Puntuali e mai banali i suoi interventi, la Righini si era fatta notare anche per il contributo presso i sindacati e gli organi di categoria, come l’ente di previdenza dei giornalisti italiani, l’INPGI.

Tra i primi a commentare la scomparsa della giornalista c’è il direttore de “Il Corriere fiorentino“, Paolo Ermini: “Oggi è un giorno tristissimo. La morte di Manuela Righini lascia un vuoto immenso: tutti le riconoscevano grande competenza e una straordinaria passione professionale, ma anche sincerità, lealtà, coraggio. Qualità tutt’altro che comuni eppure indispensabili al buon giornalismo. Per non parlare della sua carica umana, generosa e inesauribile. Manuela aveva lasciato Firenze, ma la nostra città la teneva nel sangue e qui ha voluto finire i suoi giorni, con discrezione, tra l’affetto dei suoi cari – ai quali ci stringiamo tutti con commozione – e le cure della clinica che l’ha accolta e assistita fino all’ultimo. Il Corriere della Sera perde una giornalista di raro valore, al Corriere Fiorentino viene a mancare una collaboratrice prestigiosa e una sostenitrice vera. Io perdo un’amica che non dimenticherò”.
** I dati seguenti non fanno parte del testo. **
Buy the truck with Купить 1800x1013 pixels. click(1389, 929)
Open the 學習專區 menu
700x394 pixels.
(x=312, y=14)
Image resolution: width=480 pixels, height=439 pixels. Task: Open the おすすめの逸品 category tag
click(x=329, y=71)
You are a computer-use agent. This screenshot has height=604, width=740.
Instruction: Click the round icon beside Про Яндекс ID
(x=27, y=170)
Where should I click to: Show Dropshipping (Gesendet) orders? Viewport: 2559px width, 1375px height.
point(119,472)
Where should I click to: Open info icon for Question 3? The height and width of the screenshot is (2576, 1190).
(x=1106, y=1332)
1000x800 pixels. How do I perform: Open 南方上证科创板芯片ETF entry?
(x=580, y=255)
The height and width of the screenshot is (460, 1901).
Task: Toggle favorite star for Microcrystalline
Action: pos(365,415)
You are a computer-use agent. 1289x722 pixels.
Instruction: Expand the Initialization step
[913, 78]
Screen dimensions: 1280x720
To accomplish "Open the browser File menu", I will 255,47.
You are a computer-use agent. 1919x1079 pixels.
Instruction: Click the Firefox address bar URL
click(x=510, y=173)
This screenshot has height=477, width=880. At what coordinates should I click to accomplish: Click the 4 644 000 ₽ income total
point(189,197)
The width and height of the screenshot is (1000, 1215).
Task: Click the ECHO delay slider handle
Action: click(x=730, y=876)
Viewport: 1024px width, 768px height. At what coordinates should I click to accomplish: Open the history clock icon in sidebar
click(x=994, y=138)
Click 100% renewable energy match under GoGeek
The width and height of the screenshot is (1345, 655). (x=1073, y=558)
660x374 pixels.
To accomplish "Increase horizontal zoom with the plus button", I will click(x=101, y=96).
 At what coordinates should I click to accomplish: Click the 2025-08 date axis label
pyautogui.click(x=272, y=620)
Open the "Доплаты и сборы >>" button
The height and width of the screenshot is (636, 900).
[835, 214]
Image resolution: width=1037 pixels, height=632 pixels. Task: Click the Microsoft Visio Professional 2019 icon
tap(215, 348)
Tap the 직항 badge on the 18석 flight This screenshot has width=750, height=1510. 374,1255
“Con Manuela – dichiara invece il sindaco di Firenze, Matto Renzi – se ne va una giornalista appassionata, che amava profondamente il suo lavoro e che aveva trovato modo di eccellere in un settore storicamente considerato, a torto, per uomini, quello del giornalismo sportivo”.

Domani le esequie nella chiesa di San Francesco in piazza Savonarola a Firenze.